Tuesday, 13 January 2009

Journey - a story in 16 parts. J6 CANE

In the car the mood was sombre. Virgin Blue 727s clipped the tops of the trees above, shaving Currumbin Hill on their approach to Cooloongatta Airport. Like hugh birds of prey they led us down the highway towards the border. As they touched down we took off up and over the border hills before tipping us into the glorious Tweed Valley.

The Tweed. How could a state border create such a distinction between the crass flickering neons of the Gold Coast and the sweet smelling lushness of the Northern Rivers. It seemed like two worlds separated by this great flat river bordered by fertile plains.

I could sense Dad settling into his back seat as he breathed the air of home. This was his country. Mile after mile of sugar cane fields. The refinery belching sweet gases into the atmosphere creating a vaporous version of jagged Mt Warning in the background.

We took the old highway, not just for the memories and the chance to follow the river for as long as possible, but to snub the super highway which cut ten minutes from the one hundred kilometre drive and lost its soul in the doing. A gash in the landscape designed by an engineer not an artist.

Dad in the backseat whispered advice as the Peugeot sped through the Moonbi Hills and climbed the range before dropping into Brunswick Heads:
“Watch this corner”
“Change down before this bend”
“Careful of the narrow approach to this bridge”
He reminded me that these hills, now covered in a forest of camphor laurels, were once his playground. “They’re a weed” he’d tell me each time we passed this way.
"Some weed" I’d think every time.

3 comments:

Leithal said...

Beautiful, just beautiful. The perfect antidote for my crap day at work. Your writing feeds me.
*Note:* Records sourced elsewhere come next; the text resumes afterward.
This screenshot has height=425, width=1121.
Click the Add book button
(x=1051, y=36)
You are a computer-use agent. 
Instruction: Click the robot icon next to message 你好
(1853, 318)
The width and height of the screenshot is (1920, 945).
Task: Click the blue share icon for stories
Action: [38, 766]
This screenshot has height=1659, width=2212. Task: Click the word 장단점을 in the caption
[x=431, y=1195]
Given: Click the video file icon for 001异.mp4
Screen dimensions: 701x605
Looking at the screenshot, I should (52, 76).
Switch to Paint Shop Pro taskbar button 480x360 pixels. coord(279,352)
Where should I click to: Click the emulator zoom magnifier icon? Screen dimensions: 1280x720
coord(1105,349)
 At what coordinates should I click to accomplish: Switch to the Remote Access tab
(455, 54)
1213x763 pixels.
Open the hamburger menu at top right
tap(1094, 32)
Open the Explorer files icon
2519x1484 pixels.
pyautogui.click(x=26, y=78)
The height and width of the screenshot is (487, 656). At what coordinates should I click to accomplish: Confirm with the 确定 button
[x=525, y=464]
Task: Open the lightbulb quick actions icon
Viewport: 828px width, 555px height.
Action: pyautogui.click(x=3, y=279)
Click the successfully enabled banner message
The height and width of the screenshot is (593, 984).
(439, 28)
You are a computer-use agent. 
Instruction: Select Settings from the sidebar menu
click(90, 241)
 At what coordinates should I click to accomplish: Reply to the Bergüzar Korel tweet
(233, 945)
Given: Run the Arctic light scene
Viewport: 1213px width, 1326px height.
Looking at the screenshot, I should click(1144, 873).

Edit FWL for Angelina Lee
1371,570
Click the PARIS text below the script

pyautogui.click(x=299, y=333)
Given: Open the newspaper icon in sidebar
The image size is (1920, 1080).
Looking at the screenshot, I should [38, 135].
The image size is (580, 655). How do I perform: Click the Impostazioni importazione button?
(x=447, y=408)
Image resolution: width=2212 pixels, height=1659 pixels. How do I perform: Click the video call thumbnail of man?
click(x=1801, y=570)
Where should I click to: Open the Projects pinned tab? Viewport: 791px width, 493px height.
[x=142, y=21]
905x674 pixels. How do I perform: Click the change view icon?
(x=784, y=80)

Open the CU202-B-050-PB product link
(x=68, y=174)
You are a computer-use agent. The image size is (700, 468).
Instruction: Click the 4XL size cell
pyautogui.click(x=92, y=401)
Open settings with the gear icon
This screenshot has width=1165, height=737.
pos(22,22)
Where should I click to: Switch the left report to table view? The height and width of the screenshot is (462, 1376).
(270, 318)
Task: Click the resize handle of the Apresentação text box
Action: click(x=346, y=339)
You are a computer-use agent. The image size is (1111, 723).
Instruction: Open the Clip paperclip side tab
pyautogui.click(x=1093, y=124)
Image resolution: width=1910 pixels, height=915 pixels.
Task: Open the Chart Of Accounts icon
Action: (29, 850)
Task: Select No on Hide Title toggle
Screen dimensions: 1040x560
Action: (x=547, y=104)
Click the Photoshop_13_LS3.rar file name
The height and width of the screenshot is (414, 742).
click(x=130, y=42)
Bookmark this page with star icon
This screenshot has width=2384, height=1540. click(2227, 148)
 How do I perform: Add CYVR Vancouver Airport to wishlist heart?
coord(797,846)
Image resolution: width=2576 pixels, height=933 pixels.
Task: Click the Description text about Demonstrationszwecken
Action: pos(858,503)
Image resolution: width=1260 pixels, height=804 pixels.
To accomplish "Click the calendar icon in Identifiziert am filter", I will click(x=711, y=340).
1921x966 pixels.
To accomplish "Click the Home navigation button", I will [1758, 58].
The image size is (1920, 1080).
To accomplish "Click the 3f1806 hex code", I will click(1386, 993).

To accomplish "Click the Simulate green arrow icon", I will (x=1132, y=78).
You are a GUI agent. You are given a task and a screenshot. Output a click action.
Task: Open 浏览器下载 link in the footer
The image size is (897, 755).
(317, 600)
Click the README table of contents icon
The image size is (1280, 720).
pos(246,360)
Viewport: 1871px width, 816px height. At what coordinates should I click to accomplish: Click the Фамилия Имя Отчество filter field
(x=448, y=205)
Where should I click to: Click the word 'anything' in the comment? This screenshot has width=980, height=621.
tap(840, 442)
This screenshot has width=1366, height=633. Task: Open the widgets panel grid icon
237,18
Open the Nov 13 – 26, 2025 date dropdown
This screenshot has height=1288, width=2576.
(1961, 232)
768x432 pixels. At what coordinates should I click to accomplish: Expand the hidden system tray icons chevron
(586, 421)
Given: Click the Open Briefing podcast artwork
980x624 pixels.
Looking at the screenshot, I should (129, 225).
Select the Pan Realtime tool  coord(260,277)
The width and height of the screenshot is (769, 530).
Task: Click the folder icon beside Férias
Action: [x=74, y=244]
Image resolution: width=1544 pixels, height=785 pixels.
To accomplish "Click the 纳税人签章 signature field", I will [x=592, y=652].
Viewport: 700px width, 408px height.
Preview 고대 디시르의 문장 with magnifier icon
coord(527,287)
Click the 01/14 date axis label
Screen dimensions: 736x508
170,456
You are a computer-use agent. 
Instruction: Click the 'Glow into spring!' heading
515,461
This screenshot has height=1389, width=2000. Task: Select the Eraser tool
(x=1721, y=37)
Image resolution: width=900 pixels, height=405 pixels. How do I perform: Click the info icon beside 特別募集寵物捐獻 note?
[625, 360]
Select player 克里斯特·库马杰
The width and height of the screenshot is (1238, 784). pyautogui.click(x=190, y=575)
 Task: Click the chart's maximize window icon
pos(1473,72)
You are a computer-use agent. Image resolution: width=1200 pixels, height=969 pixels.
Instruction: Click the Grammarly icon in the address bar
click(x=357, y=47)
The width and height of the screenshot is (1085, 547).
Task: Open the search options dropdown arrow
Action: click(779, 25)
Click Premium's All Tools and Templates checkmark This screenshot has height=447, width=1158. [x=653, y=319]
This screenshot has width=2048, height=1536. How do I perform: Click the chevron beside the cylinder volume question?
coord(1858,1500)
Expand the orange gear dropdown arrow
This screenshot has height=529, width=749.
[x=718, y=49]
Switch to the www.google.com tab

Queen of the Tea Cosies said...

This is the kind of writing I like to read. The very first words a tantalizing pull. Want to read more to find out what and why. Not too soon, wait wait, OK, now. Like sex really. :-)

Alex Daw said...

Now isn't that amazing? I didn't know camphor laurels were a weed. Capo you consistently amaze me with your depth of knowledge about just abuot everything. You are a walking wiki. Did you see that the trees at Woombye are camphor laurels...insert spooky music here.